**The data**:

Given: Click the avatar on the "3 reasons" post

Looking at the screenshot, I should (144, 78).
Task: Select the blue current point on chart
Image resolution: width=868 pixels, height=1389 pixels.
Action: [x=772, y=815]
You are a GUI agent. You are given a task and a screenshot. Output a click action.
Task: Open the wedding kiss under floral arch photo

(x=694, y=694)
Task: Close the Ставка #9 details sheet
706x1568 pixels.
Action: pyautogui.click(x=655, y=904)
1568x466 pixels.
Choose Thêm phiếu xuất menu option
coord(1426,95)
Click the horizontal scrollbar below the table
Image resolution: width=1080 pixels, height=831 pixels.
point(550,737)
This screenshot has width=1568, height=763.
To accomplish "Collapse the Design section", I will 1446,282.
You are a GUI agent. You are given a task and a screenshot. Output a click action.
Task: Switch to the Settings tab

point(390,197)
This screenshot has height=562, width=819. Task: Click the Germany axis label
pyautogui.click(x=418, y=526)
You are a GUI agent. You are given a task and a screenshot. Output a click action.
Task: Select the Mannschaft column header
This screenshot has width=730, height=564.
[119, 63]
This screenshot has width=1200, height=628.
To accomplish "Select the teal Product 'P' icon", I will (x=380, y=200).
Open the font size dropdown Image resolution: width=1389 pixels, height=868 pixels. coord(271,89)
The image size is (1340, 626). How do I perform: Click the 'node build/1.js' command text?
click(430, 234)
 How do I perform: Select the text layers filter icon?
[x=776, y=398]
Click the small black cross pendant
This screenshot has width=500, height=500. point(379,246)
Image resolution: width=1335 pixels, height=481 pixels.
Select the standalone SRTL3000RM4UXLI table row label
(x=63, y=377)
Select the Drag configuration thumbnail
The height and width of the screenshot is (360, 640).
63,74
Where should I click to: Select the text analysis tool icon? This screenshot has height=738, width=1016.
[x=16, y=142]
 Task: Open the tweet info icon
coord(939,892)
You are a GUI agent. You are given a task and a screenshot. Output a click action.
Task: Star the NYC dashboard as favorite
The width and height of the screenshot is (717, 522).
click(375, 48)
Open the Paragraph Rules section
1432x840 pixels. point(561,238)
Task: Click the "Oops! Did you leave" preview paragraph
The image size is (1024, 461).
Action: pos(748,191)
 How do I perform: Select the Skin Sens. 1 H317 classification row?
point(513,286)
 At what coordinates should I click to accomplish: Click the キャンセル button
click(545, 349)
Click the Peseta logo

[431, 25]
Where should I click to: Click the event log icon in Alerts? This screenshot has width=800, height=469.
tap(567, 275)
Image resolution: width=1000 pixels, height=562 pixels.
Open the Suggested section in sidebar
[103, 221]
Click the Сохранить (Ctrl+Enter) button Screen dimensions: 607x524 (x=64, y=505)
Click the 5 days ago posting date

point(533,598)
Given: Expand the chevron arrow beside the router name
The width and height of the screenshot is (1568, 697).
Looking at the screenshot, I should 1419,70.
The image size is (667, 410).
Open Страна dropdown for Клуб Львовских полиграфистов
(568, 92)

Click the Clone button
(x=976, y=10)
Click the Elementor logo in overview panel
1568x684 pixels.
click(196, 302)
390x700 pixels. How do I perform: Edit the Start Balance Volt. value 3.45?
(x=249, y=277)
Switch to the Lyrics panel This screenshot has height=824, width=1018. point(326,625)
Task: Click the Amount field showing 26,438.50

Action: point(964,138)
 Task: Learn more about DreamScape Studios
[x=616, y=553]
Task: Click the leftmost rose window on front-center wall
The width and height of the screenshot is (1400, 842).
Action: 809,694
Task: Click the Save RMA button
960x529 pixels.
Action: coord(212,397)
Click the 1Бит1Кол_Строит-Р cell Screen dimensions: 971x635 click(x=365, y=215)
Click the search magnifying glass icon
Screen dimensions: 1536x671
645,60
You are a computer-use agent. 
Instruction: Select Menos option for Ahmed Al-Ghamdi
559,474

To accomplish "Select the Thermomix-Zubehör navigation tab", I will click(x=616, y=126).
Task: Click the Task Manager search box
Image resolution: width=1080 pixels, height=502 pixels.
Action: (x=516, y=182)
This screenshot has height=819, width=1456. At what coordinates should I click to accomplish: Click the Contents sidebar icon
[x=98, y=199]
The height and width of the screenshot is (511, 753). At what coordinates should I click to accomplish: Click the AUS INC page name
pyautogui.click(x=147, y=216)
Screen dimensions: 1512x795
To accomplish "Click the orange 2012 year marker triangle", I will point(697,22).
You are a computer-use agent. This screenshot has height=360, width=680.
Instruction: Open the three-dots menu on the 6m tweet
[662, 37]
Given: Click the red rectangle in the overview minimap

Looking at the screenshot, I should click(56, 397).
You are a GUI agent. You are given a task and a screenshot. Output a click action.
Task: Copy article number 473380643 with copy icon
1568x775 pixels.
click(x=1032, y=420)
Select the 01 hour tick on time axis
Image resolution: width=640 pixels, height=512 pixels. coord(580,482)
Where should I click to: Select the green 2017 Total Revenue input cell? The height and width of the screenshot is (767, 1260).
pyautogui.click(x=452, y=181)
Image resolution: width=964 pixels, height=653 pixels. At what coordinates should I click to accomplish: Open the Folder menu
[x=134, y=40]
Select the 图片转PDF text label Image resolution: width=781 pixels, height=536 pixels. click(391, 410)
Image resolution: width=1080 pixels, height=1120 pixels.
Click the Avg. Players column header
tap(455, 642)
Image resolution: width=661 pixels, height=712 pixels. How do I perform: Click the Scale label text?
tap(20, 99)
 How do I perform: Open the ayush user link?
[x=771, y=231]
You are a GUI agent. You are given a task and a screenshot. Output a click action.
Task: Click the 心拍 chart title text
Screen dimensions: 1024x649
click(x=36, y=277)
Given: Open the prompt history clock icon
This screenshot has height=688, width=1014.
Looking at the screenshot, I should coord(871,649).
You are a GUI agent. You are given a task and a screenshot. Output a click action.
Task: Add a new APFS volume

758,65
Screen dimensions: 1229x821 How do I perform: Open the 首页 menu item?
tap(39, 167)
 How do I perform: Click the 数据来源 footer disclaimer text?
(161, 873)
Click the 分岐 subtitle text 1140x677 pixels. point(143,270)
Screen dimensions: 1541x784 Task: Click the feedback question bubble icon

**Task**:
All lines above are to be transcribed exactly.

**Final answer**:
Given: Click the avatar on the "3 reasons" post

Looking at the screenshot, I should (144, 78).
Task: Select the blue current point on chart
Image resolution: width=868 pixels, height=1389 pixels.
Action: [x=772, y=815]
You are a GUI agent. You are given a task and a screenshot. Output a click action.
Task: Open the wedding kiss under floral arch photo

(x=694, y=694)
Task: Close the Ставка #9 details sheet
706x1568 pixels.
Action: pyautogui.click(x=655, y=904)
1568x466 pixels.
Choose Thêm phiếu xuất menu option
coord(1426,95)
Click the horizontal scrollbar below the table
Image resolution: width=1080 pixels, height=831 pixels.
point(550,737)
This screenshot has width=1568, height=763.
To accomplish "Collapse the Design section", I will 1446,282.
You are a GUI agent. You are given a task and a screenshot. Output a click action.
Task: Switch to the Settings tab

point(390,197)
This screenshot has height=562, width=819. Task: Click the Germany axis label
pyautogui.click(x=418, y=526)
You are a GUI agent. You are given a task and a screenshot. Output a click action.
Task: Select the Mannschaft column header
This screenshot has width=730, height=564.
[119, 63]
This screenshot has width=1200, height=628.
To accomplish "Select the teal Product 'P' icon", I will (x=380, y=200).
Open the font size dropdown Image resolution: width=1389 pixels, height=868 pixels. coord(271,89)
The image size is (1340, 626). How do I perform: Click the 'node build/1.js' command text?
click(430, 234)
 How do I perform: Select the text layers filter icon?
[x=776, y=398]
Click the small black cross pendant
This screenshot has width=500, height=500. point(379,246)
Image resolution: width=1335 pixels, height=481 pixels.
Select the standalone SRTL3000RM4UXLI table row label
(x=63, y=377)
Select the Drag configuration thumbnail
The height and width of the screenshot is (360, 640).
63,74
Where should I click to: Select the text analysis tool icon? This screenshot has height=738, width=1016.
[x=16, y=142]
 Task: Open the tweet info icon
coord(939,892)
You are a GUI agent. You are given a task and a screenshot. Output a click action.
Task: Star the NYC dashboard as favorite
The width and height of the screenshot is (717, 522).
click(375, 48)
Open the Paragraph Rules section
1432x840 pixels. point(561,238)
Task: Click the "Oops! Did you leave" preview paragraph
The image size is (1024, 461).
Action: pos(748,191)
 How do I perform: Select the Skin Sens. 1 H317 classification row?
point(513,286)
 At what coordinates should I click to accomplish: Click the キャンセル button
click(545, 349)
Click the Peseta logo

[431, 25]
Where should I click to: Click the event log icon in Alerts? This screenshot has width=800, height=469.
tap(567, 275)
Image resolution: width=1000 pixels, height=562 pixels.
Open the Suggested section in sidebar
[103, 221]
Click the Сохранить (Ctrl+Enter) button Screen dimensions: 607x524 (x=64, y=505)
Click the 5 days ago posting date

point(533,598)
Given: Expand the chevron arrow beside the router name
The width and height of the screenshot is (1568, 697).
Looking at the screenshot, I should 1419,70.
The image size is (667, 410).
Open Страна dropdown for Клуб Львовских полиграфистов
(568, 92)

Click the Clone button
(x=976, y=10)
Click the Elementor logo in overview panel
1568x684 pixels.
click(196, 302)
390x700 pixels. How do I perform: Edit the Start Balance Volt. value 3.45?
(x=249, y=277)
Switch to the Lyrics panel This screenshot has height=824, width=1018. point(326,625)
Task: Click the Amount field showing 26,438.50

Action: point(964,138)
 Task: Learn more about DreamScape Studios
[x=616, y=553]
Task: Click the leftmost rose window on front-center wall
The width and height of the screenshot is (1400, 842).
Action: 809,694
Task: Click the Save RMA button
960x529 pixels.
Action: coord(212,397)
Click the 1Бит1Кол_Строит-Р cell Screen dimensions: 971x635 click(x=365, y=215)
Click the search magnifying glass icon
Screen dimensions: 1536x671
645,60
You are a computer-use agent. 
Instruction: Select Menos option for Ahmed Al-Ghamdi
559,474

To accomplish "Select the Thermomix-Zubehör navigation tab", I will click(x=616, y=126).
Task: Click the Task Manager search box
Image resolution: width=1080 pixels, height=502 pixels.
Action: (x=516, y=182)
This screenshot has height=819, width=1456. At what coordinates should I click to accomplish: Click the Contents sidebar icon
[x=98, y=199]
The height and width of the screenshot is (511, 753). At what coordinates should I click to accomplish: Click the AUS INC page name
pyautogui.click(x=147, y=216)
Screen dimensions: 1512x795
To accomplish "Click the orange 2012 year marker triangle", I will point(697,22).
You are a computer-use agent. This screenshot has height=360, width=680.
Instruction: Open the three-dots menu on the 6m tweet
[662, 37]
Given: Click the red rectangle in the overview minimap

Looking at the screenshot, I should click(56, 397).
You are a GUI agent. You are given a task and a screenshot. Output a click action.
Task: Copy article number 473380643 with copy icon
1568x775 pixels.
click(x=1032, y=420)
Select the 01 hour tick on time axis
Image resolution: width=640 pixels, height=512 pixels. coord(580,482)
Where should I click to: Select the green 2017 Total Revenue input cell? The height and width of the screenshot is (767, 1260).
pyautogui.click(x=452, y=181)
Image resolution: width=964 pixels, height=653 pixels. At what coordinates should I click to accomplish: Open the Folder menu
[x=134, y=40]
Select the 图片转PDF text label Image resolution: width=781 pixels, height=536 pixels. click(391, 410)
Image resolution: width=1080 pixels, height=1120 pixels.
Click the Avg. Players column header
tap(455, 642)
Image resolution: width=661 pixels, height=712 pixels. How do I perform: Click the Scale label text?
tap(20, 99)
 How do I perform: Open the ayush user link?
[x=771, y=231]
You are a GUI agent. You are given a task and a screenshot. Output a click action.
Task: Click the 心拍 chart title text
Screen dimensions: 1024x649
click(x=36, y=277)
Given: Open the prompt history clock icon
This screenshot has height=688, width=1014.
Looking at the screenshot, I should coord(871,649).
You are a GUI agent. You are given a task and a screenshot. Output a click action.
Task: Add a new APFS volume

758,65
Screen dimensions: 1229x821 How do I perform: Open the 首页 menu item?
tap(39, 167)
 How do I perform: Click the 数据来源 footer disclaimer text?
(161, 873)
Click the 分岐 subtitle text 1140x677 pixels. point(143,270)
Screen dimensions: 1541x784 Task: Click the feedback question bubble icon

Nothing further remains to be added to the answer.